Saturday, 6 September 2014

Moon River (Part 1 of 3)

"I am always drawn back to places where I have lived, the houses and their neighbourhoods..." wrote Truman Capote. What a terrific opening line for a book – am I allowed to nick it? Not that I’ve read the book in question (Breakfast At Tiffany’s) but I have seen the film too many times to remember and although purists may shudder, I am happy not to ever read the book as the film does enough to satisfy and intrigue me.



The opening line attracts me as I feel I actually ‘get’ what Mr Capote means, whilst I rightly or wrongly suspect many people don’t want to...

Maybe it’s just that for many valid differing reasons, they choose not to remember their lives, be it yesterday or yesteryear. That’s fine – each to their own of course, but I’m not sure I mentally have a choice. I think I ‘get’ it because for better or for worse I seem bound to not forget many things that have happened to me. I wouldn’t dare to say for certain if it’s a good or bad thing actually, but I suspect it’s both…and for good measure it has at times been a hindrance to others too - my memory serves me pretty well, and no-one likes a know-it-all.

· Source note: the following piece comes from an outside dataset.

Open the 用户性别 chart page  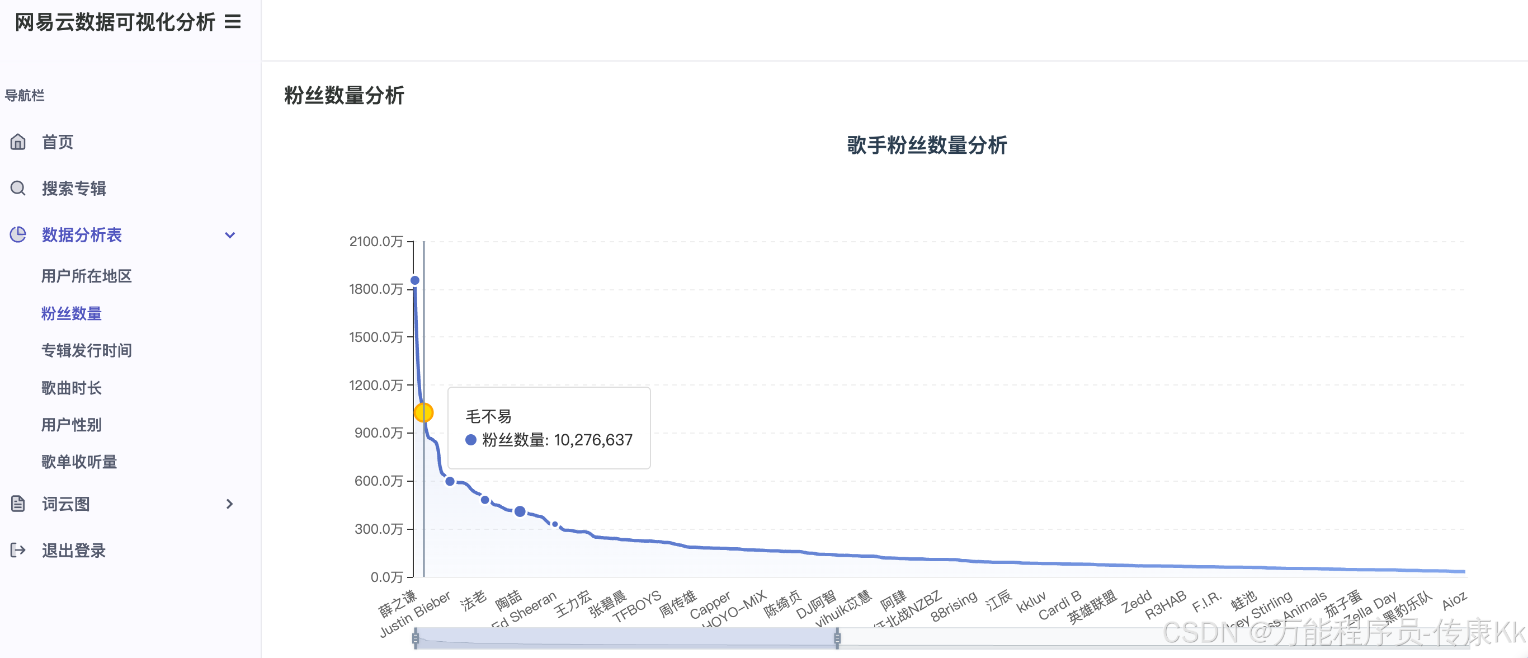(71, 425)

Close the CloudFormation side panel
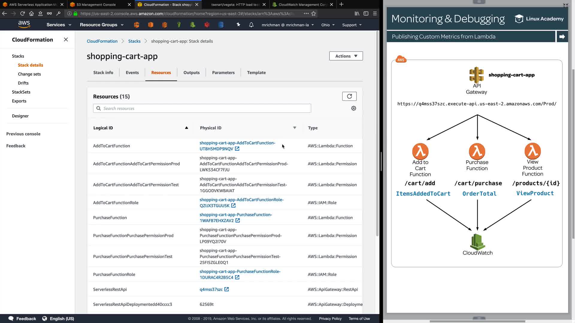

I’ve fought many rages trying to plead that I never professed to be someone who always has an answer to everything. My battle is usually that I feel an urge to have a perfectionist state where everything is factually accurate – OCD alert! Over the years I’ve realised how wrong my approach is, and I find that the older I get I’m moving more to the state of ‘live and let live’, which is a far healthier and more friendly way to be!